Rep. Minnie Gonzalez talking recently to Sen. Len Fasano about the confirmation of Chief Justice Chase T. Rogers.

Rep. Minnie Gonzalez talking recently to Sen. Len Fasano about the confirmation of Chief Justice Chase T. Rogers.

A noisy path to reconfirmation for Chief Justice Chase T. Rogers reached its end with a 139-6 House vote Wednesday, but not before a Latina legislator accused Rogers of slighting the Supreme Court’s first and only Latina justice.

Rep. Minnie Gonzalez, D-Hartford, voted against Rogers’ confirmation to a second eight-year term as chief justice of Connecticut’s highest court, citing an opinion in which the majority accused the dissenting Justice Carmen Espinosa of dishonoring the court.

“A chief justice should not condone or support such an attack,” Gonzalez said during a brief debate in the House. “She should exercise moral leadership.”

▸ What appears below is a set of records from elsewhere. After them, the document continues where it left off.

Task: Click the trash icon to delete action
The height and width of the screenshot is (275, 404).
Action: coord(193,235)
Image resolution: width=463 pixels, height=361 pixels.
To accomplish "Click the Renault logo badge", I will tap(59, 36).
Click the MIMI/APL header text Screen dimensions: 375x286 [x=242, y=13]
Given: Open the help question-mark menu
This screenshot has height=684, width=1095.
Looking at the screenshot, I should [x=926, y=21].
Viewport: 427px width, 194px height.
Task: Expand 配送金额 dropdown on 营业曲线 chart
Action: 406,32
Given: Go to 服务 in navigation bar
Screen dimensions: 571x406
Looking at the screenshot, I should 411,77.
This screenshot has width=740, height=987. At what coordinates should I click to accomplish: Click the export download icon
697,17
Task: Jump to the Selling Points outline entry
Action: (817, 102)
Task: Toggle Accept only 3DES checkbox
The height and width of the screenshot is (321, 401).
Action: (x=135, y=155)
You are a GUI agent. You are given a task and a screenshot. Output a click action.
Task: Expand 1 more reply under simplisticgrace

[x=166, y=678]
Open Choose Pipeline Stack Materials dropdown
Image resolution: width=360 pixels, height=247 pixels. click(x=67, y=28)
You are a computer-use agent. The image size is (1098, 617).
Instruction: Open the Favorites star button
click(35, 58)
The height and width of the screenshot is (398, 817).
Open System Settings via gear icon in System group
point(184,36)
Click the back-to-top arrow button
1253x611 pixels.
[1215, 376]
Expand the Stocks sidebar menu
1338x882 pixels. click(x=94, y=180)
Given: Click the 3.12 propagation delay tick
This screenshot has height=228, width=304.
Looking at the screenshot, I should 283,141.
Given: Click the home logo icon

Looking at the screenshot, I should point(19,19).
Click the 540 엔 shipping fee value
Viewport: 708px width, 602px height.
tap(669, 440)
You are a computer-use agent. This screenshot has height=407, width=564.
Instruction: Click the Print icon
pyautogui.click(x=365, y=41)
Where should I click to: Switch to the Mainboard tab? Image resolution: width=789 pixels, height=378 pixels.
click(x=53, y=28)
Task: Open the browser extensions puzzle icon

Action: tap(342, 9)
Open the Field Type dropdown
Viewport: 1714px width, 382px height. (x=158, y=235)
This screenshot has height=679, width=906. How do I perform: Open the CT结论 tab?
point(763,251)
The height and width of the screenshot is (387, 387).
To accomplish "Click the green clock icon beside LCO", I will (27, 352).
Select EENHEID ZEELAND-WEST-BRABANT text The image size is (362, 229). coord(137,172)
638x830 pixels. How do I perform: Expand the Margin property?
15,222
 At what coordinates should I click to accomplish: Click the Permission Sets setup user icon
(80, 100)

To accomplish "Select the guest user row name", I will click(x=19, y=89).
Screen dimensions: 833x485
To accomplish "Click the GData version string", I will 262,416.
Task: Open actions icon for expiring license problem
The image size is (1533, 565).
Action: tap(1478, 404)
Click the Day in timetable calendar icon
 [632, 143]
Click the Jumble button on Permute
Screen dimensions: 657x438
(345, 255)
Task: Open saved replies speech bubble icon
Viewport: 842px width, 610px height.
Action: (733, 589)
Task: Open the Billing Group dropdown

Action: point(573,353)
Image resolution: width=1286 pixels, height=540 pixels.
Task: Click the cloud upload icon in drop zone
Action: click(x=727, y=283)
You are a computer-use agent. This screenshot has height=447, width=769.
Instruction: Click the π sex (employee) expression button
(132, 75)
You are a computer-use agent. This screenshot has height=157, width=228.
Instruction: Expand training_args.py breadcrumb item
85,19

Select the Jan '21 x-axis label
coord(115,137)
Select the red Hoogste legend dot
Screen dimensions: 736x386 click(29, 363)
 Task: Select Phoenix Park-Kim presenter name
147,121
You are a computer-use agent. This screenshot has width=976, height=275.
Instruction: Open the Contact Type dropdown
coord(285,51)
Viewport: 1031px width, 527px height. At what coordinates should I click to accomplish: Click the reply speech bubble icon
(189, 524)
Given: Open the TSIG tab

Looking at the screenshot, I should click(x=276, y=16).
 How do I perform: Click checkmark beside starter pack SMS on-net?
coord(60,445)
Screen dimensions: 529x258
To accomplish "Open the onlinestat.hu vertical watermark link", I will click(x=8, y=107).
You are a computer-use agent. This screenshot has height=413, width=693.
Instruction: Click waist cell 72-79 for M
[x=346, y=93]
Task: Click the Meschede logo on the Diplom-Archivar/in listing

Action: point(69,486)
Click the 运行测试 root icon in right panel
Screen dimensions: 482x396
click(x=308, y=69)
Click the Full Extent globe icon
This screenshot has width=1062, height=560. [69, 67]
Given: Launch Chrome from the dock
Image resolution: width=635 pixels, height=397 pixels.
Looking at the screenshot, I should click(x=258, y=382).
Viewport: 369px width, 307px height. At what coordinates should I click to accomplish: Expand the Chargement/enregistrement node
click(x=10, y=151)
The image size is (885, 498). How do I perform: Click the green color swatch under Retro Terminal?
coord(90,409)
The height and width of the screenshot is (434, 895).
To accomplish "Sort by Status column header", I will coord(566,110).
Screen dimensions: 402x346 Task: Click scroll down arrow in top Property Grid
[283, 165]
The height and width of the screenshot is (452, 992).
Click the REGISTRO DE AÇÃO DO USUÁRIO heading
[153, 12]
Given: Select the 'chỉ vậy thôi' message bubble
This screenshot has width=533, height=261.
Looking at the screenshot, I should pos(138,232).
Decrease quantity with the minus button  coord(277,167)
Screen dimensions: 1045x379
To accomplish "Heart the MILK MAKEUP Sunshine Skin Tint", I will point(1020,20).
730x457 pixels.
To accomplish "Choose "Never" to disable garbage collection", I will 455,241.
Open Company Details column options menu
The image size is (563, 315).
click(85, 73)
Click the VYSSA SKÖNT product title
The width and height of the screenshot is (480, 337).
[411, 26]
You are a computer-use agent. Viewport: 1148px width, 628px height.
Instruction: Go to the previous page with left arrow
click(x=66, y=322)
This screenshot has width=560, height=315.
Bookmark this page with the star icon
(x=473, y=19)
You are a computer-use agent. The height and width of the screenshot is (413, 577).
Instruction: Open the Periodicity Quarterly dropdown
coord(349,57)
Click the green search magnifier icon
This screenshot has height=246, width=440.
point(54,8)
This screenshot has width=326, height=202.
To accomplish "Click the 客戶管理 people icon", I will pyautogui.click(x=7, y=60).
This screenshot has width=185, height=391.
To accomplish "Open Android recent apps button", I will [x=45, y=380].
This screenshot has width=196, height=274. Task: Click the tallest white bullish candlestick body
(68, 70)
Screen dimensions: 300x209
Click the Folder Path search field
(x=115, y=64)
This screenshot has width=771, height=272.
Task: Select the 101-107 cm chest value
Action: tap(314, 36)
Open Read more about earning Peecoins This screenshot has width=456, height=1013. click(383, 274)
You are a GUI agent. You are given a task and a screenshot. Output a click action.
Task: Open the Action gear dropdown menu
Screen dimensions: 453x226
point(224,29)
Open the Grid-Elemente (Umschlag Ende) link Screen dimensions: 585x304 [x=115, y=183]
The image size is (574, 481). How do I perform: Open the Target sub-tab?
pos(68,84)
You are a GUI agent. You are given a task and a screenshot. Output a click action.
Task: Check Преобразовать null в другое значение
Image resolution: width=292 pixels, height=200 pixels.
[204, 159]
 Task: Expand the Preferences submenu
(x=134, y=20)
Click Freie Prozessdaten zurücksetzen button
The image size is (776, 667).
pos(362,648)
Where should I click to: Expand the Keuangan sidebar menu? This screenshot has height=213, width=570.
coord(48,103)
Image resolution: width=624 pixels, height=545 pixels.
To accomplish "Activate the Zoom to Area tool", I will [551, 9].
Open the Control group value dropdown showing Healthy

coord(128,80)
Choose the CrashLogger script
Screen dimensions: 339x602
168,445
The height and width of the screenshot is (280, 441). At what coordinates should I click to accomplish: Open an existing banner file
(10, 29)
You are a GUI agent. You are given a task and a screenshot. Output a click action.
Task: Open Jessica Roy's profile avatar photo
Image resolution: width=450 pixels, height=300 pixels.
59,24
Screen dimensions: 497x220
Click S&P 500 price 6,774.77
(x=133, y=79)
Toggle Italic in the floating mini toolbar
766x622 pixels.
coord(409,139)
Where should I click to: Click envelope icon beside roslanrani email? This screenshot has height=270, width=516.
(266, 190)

Gonzalez choosing to make an issue of intemperate language struck some in the House as odd, given that Gonzalez’ insults of a Republican colleague recently prompted a newspaper’s call for her censure and the GOP minority’s demand for an apology.

“I wasn’t sure I was hearing correctly,” said Rep. Rosa C. Rebimbas, R-Naugatuck, the ranking Republican on the legislature’s Judiciary Committee.

In an email that became public, Gonzalez described Rebimbas as “cold with no heart,” interested in cozying up to judges to ensure future work in family court as a court-appointed guardian of children in contested divorce cases.

The context was Gonzalez’ complaints that Rogers, as well as some lawyers like Rebimbas on the Judiciary Committee, are slow to act on complaints about how expensive such court-appointed guardians can be.

Gonzalez said she saw no inconsistency in accusing Rogers of tolerating intemperate language so soon after Gonzalez herself was accused of the same offense.

Gonzalez apologized to Rebimbas for circulating the email, not its content.

“That was my only regret. My only regret was I sent it to people I wasn’t supposed to,” Gonzalez said Wednesday. “But I didn’t lie about her.”

Rebimbas said, “Nothing surprises me any more.”

The email flap — and Gonzalez refusal to apologize for its content — led to Republicans filibustering consideration of about 45 bills as the Judiciary Committee reached its deadline.

No one rose to speak on the floor Wednesday after Gonzalez, who delivered the only criticism of Rogers.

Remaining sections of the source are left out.